The Brunswick Heads tradition of a quick skinny dip appears to be on the way out after a second pair in their 60s in a fortnight have been slapped with $1,000 in fines.
Jane McLean told Echonetdaily that she and her male partner walked to a deserted stretch of beach for a quick dip in the nuddie on Monday, January 8, as they often do.
But soon after they emerged from the water a police 4WD vehicle drove up and officers issued them each with a penalty notice for ‘offensive behaviour’ at the maximum fine of $500.
Police now conduct daily patrols of the strip of beach between Elements Resort and Brunswick Heads following complaints about sexual harassment of women on the beach. The area set aside for nude bathing by Byron Shire Council has also been reduced to an 800-metre strip commencing 200 metres south of the Grays Lane car park and 500 metres north of Elements’ beach access.
See also: Is it time for another Nude Ain’t Rude rally?
No warnings, no signage
Asked whether police should be issuing warnings rather than infringements for first-time offences, Tweed-Byron inspector Luke Arthurs told Echonetdaily ‘now signage is up, people bathing naked elsewhere will be infringed’ [sic].
But Ms McLean disputes that there is signage warning that nude bathing is not allowed south of Brunswick Heads or informing of any penalties, saying the only sign she could find in the town that precluded nudity was at Torakina.
She said that she and her partner would pay the fines ‘because you’ve got to have a lot of money to challenge something like this in court’ but joked that their only offence was ‘exposing our sixty-year-old bodies’.
Ms McLean says she has been bathing naked on isolated beaches ‘since I was taken to one by my aunty when I was four years old’.
She and her partner have been living at Brunswick Heads for four years and have been bathing naked regularly undisturbed on quiet sections of beach all of that time.
‘It’s a local thing to go walking along a quiet stretch of beach, take your clothes of, go for a swim and come back,’ she said.
‘Before [the incident] I’ve never seen police drive past. I had no idea it was illegal to be honest or that it was considered offensive behaviour.’
‘If I had money I would [challenge the fine] because it needs to be done – it needs to be clarified.
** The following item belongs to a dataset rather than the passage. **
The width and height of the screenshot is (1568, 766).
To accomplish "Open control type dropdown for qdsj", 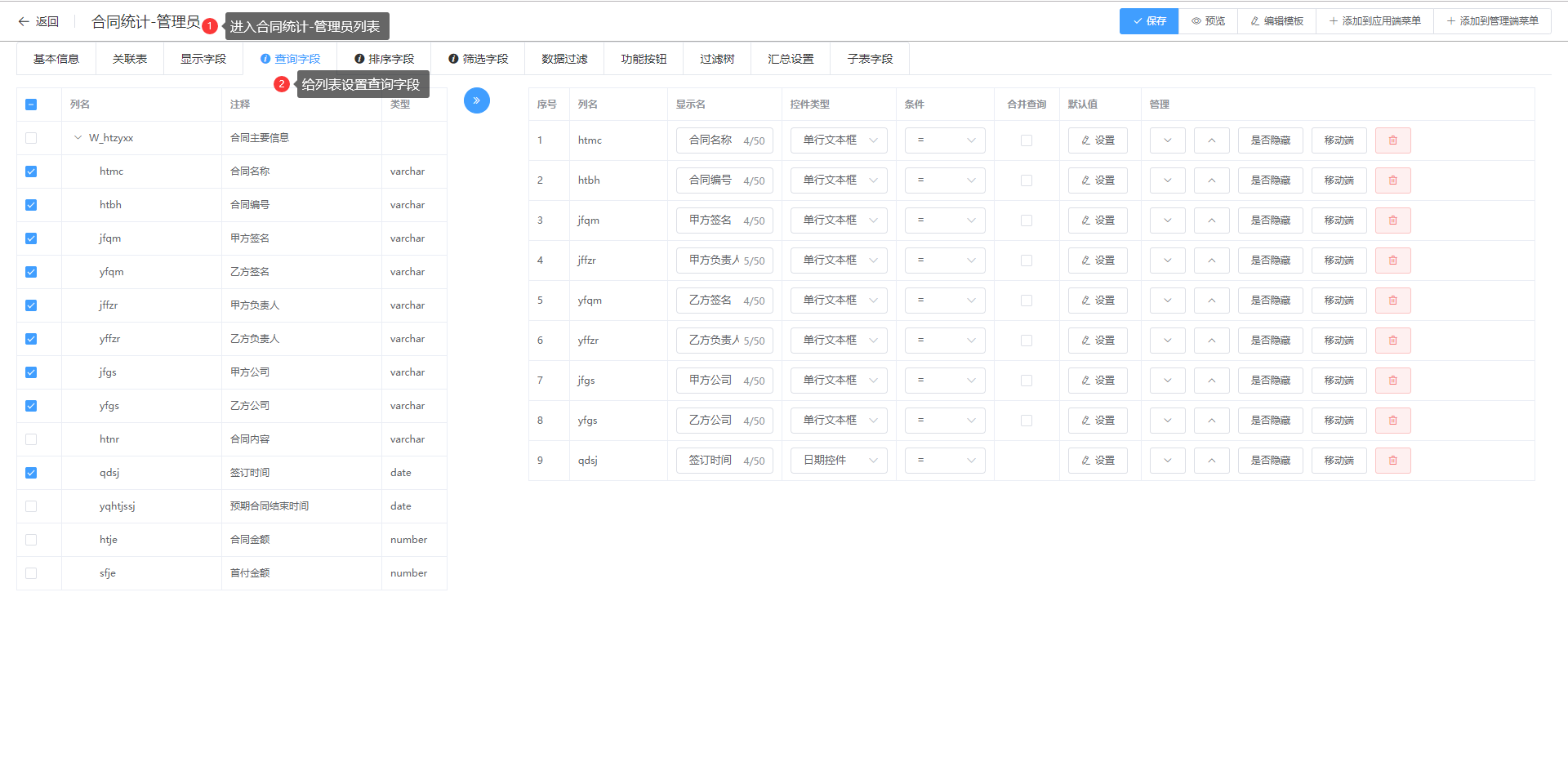I will pyautogui.click(x=838, y=461).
‘So far I haven’t met anybody who said “I’m glad they arrested you because that’s disgraceful behaviour”. Most people say “really, I do that too – thanks for letting me know”.
‘It’s common everywhere for people who love nature, isn’t it?’
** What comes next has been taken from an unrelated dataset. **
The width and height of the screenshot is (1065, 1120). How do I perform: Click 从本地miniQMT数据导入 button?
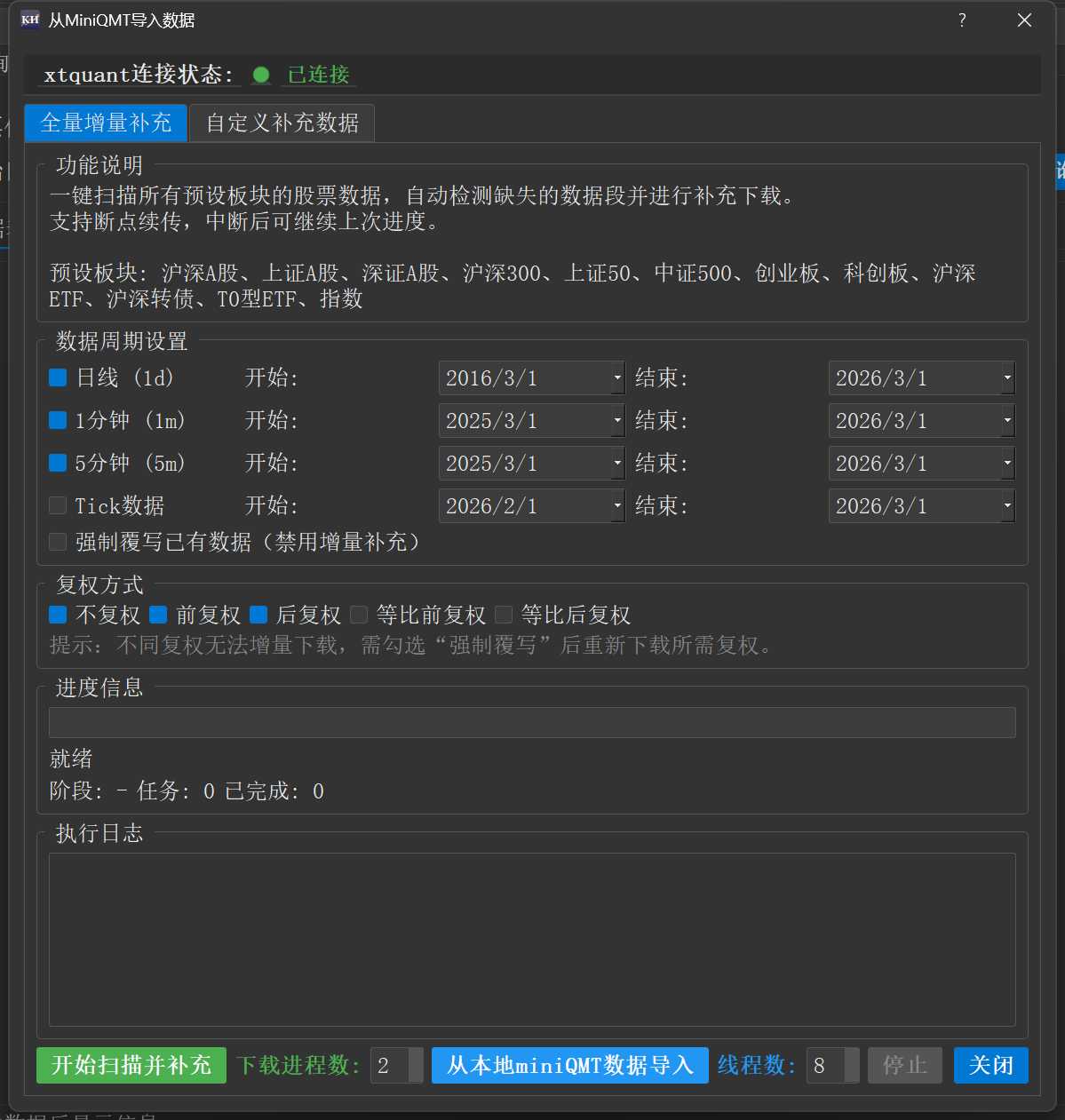[x=569, y=1065]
Ms McLean said she thought the issue was ‘a grey area for police’.
‘There’s a swim in Manly on one of its most populated beaches every year where 1,000 people run naked into the water in an absolute public part of the beach.
‘The same thing happens in Hobart – and even V Day on Main Beach in Byron Bay.
Police out of step
‘We live in different times now; the policing is out of step with the sensibility of the majority of the community – and no one I’ve spoken to knows if it’s OK to be topless.
‘They’re driving along the beach trying to get sexual predators but they pick on these two people who happen to be emerging from the water, who obviously would be the last people [to be in that group],’ Ms McLean said.